隋洛文只是把手轻轻搭在荷玖禄肩上,那手掌的温度透过军装传过来,很轻,但很稳。

隋洛文站在那里,像一块沉默的礁石,什么都不用说,就已经够了。

赤乌兔在旁边看着这一幕,纽扣眼睛眨了眨。

赤乌兔张了张嘴,想说什么,但又咽了回去。

最后赤乌兔只是叹了口气,那叹息里带着一贯的戏谑,但底下好像还藏着点别的什么——可能是无奈,可能是感慨,也可能两者都有。

“吱咕咕……”

赤乌兔蹦跶了两下,用爪子指了指手腕上那个注视计量仪。

“行了行了,别在这儿杵着了。数值还在安全范围内,但也不是无限的。”

“来都来了,赶紧干正事。检查记忆,锚定认知——这才是你们进来的目的。别浪费了倏忽的注视。”
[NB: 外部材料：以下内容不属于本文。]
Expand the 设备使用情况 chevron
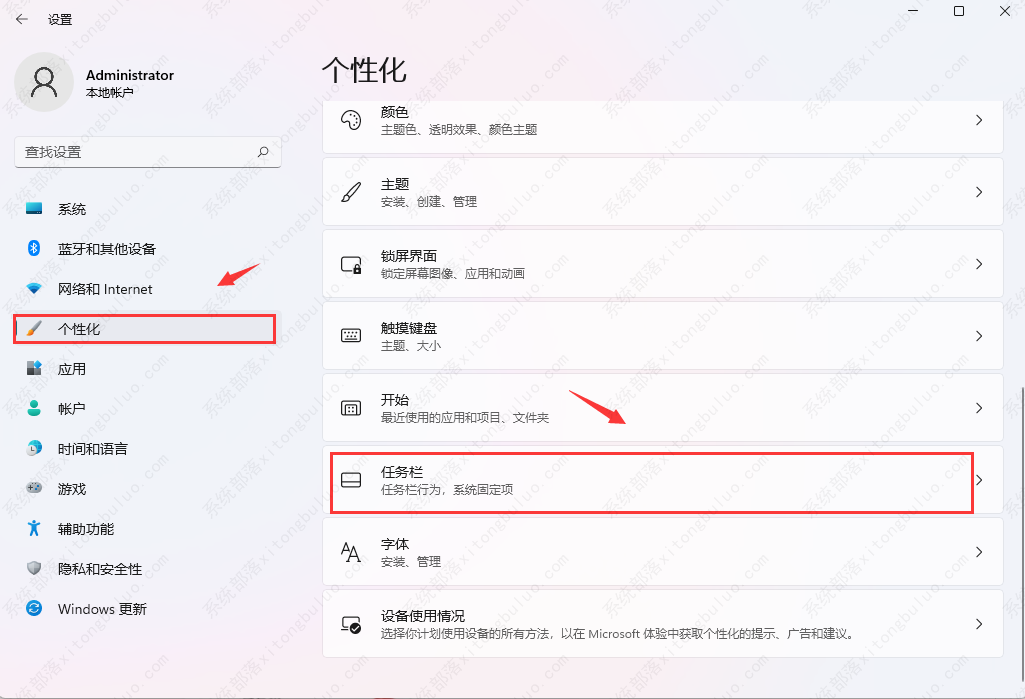The image size is (1025, 699). 979,624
荷玖禄沉默了几秒,她能感觉到绿坝的手臂环在自己腰间,能感觉到隋洛文的手掌搭在自己肩上,能感觉到那两份沉默的、稳稳的支持。

然后荷玖禄深吸一口气,把那口气慢慢吐出来。

红色的眼眸重新聚焦,扫过周围那些漂浮的时间晶片,扫过远处那团布满眼球的巨大团块,最后落在绿坝和隋洛文身上。

“走吧。”荷玖禄说,声音比刚才稳了些。

但那底下压着的东西还在,只是藏得更深了——藏在那双红色眼眸的最深处,藏在每一次呼吸的间隙里,藏在“矛盾”每一下平稳的搏动之间。

脚下的平台随着她们的意识开始滑动,朝溯时墟更深处驶去。

周围的晶片纷纷涌来,又纷纷退去,每一片都在短暂的一瞬间展示着自己的内容。

荷玖禄站在最前面,红色的眼眸扫过那些流动的画面——有人在笑,有人在哭,有城市在燃烧,有孩子在奔跑。

每一片晶片都像一扇窗户,通往某个特定的时间点。

突然,一片晶片从侧面向荷玖禄飘来。

那晶片不大,约莫巴掌大小,边缘泛着柔和的七彩光晕。

它不像其他晶片那样只是从旁边掠过,而是径直朝荷玖禄靠近,最后停在她面前不到半米的地方,缓缓旋转。

晶片表面开始播放画面——一张脸,是丑敛的脸。

那张脸上的笑容,和荷玖禄现在记忆中的完全一模一样。

那笑容太大、太用力,像是用尽全力把嘴角往上扯,扯到几乎变形的地步。

眼睛里没有光,只有一种空洞的、机械的亮。

画面里,一个瘦小的女孩站在教室门口。

她的脸上青一块紫一块,左眼肿得只剩一条缝,嘴角还挂着干涸的血痕。

几个同学从她身边经过,其中一个男孩指着她的脸笑起来:“快看快看,陶柒的脸又肿啦!真的好像小丑啊哈哈哈!”

“小丑!小丑!”其他几个孩子也跟着起哄。

女孩站在原地,没有躲,没有哭。

她只是抬起手,摸了摸自己肿胀的脸,然后——她笑了。

那种笑,像是一张被胶水粘在脸上的面具,大得夸张,却没有任何温度。

“对啊,”她听见自己说,声音沙哑却努力维持着上扬的调子,“我是小丑嘛。小丑就是这样的呀。”

那些孩子愣了一下,然后笑得更厉害了。